Honestly, this is one thing people panic about unnecessarily — but it's also one where being careless can actually cause problems, so let me break it down properly.
Yes, the ₹10 lakh threshold is real. Under the Statement of Financial Transactions (SFT) rules, banks are required to report to the Income Tax Department if your total credit card payments in a financial year cross ₹10 lakh. This is aggregate across all cards issued by that bank, and different banks report separately. So HDFC will report your Regalia usage, Axis will report Atlas usage — but the IT department can obviously see both once they're in the system.
Here's the thing — getting reported doesn't automatically mean getting a notice. The system flags it for comparison with your ITR. If your declared income reasonably explains your spending, nothing happens. You earn roughly ₹9.8 lakh annually, and you've spent ₹10L on card — that's actually a yellow flag because savings have to come from somewhere too. This is where people get caught.

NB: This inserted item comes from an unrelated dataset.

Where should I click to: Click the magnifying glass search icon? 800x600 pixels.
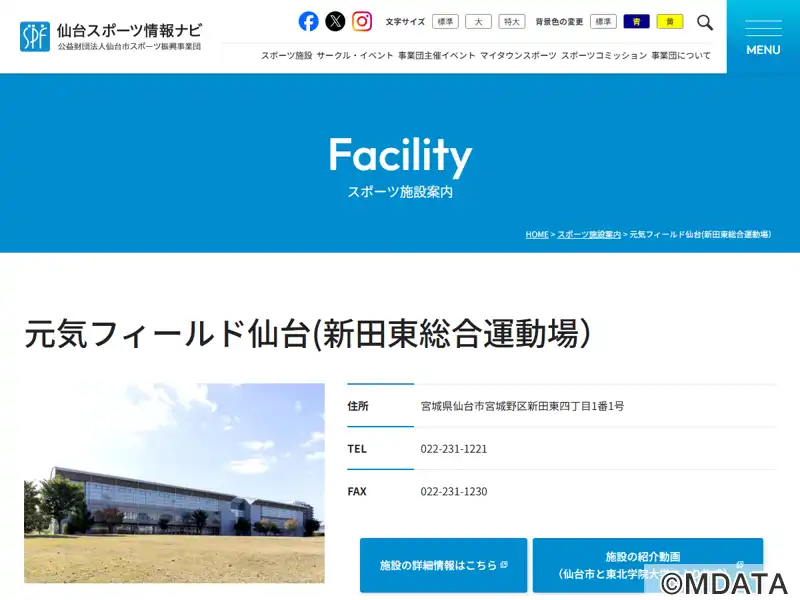coord(705,22)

What you should do before filing this year's ITR:
- Add up all your income sources: salary, any freelance income, interest, anything
- Make sure freelance income is properly declared — this is what most people get wrong. They declare salary but forget to add freelance amounts, then wonder why their spending looks suspicious
- If you have savings from previous years that funded some expenses, keep that trail ready — FD receipts, bank statements
Carrying balance vs paying in full makes zero difference for SFT reporting. It's purely about total payments made during the year.
One more thing — the ₹10L limit for SFT is specifically about *payments made* toward credit card bills, not just spending. So if you spent ₹10L but paid it across months, the payment amount is what gets tracked.
My straightforward advice: file your ITR correctly, declare all income including freelance, and don't worry. The IT department isn't going to harass someone with clean books. Just don't leave freelance income out — that's genuinely the only landmine here.